Collection Description Focus, Guidance Paper 1 UKOLN

Creating reusable collection-level descriptions



1. The problem

A collection-level description provides an overview of an aggregation of items, and such an overview may be useful in a wide range of contexts. Resources such as directories and guides of various forms often incorporate sets of collection-level descriptions, perhaps gathered together on the basis of the geographical location of the collections or the subject material of the items in the collections. Collection-level description may be used to inform decision-making by resource managers as well as to enable potential users to discover collections of interest.

So, collection-level descriptions may be created to support various functions and operations. Even within one functional area, however, it may be desirable to reuse the content of a description by presenting it in different forms, perhaps via different channels or in different media (e.g. the same descriptive content may be presented through a Web site and as part of a printed directory).

Furthermore, current trends highlight a separation in digital information architectures between the functions of content provision and presentation. Users seek access to resources through channels that are convenient for their activities. Like other types of metadata record, collection-level descriptions may be created, maintained and made available by one party, but presented to users by many different services, including services developed by other parties. The "scope" of such a service may be considerably broader than that of a service provided by the creator of the description. For example, collection-level description records may be deployed within the context of an institutional directory but may also be used in databases which are regional, national or international in their coverage.
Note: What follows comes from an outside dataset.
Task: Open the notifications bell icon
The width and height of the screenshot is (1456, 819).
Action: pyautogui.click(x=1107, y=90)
The administrator or owner of a collection should not be required to re-describe their holdings each time a collection-level description is required. The requirement for "reusability" is, then, an important consideration in the creation of collection-level description records. Sometimes the context of reuse may be under the control of the creator, but increasingly it may not. If collection-level description records are to be reused effectively in different contexts, and the meanings intended by their creators are to be preserved in these new contexts, then some minimum requirements should be taken into consideration.
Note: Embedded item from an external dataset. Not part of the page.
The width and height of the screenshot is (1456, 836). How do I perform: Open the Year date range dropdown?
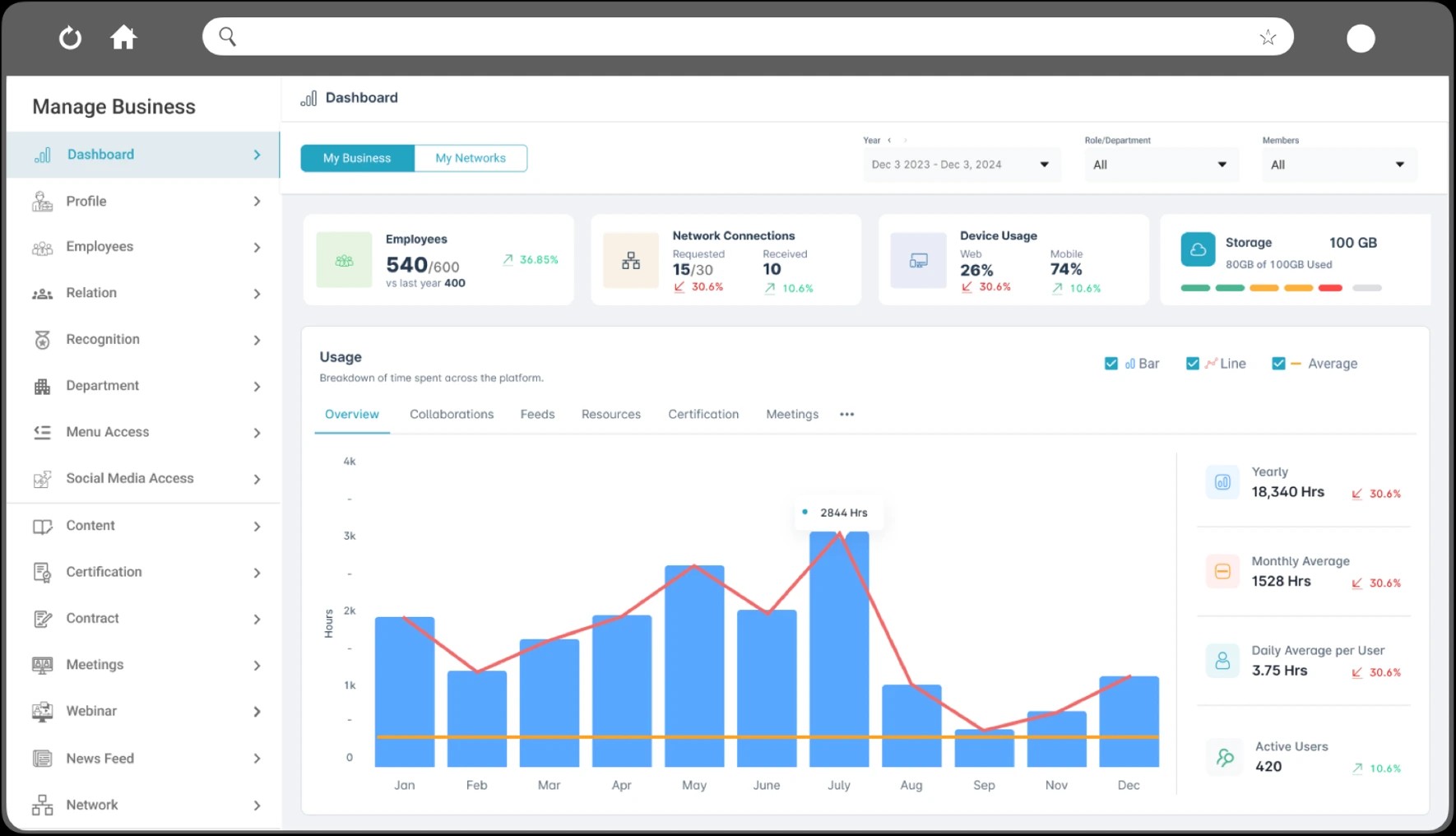(x=1044, y=165)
2. How to make your collection-level descriptions reusable

2.1. Separate presentation from structure and content

Collection-level descriptions will be delivered to users through a range of channels and media, and the requirements for presentation will vary accordingly. The user functionality available through a Web browser is different from that of reading a printed page, for example, and the presentation of information in different media reflects that. The information content of a record may be presented in different combinations in different channels and media, or it may be presented selectively, and it may be appropriate to vary the sequence of presentation of its component parts or to alter its labelling. Even within a single channel or medium, presentation may be varied to meet the requirements of different classes of user - for example, to enhance accessibility for visually-impaired readers or to address other problems for users with disabilities [1].

Where a record is presented through a separate service, control of presentation is largely delegated to the managers of that service. In such a service, some of the contextual information (e.g. headers and footers of a Web page, the juxtaposition with other information) may be quite different from that of the original context of delivery where presentation was under the control of the creator.

Recommendation: Ensure that, as far as possible, you do not rely on presentational techniques in order for the content of your collection-level descriptions to retain its meaning.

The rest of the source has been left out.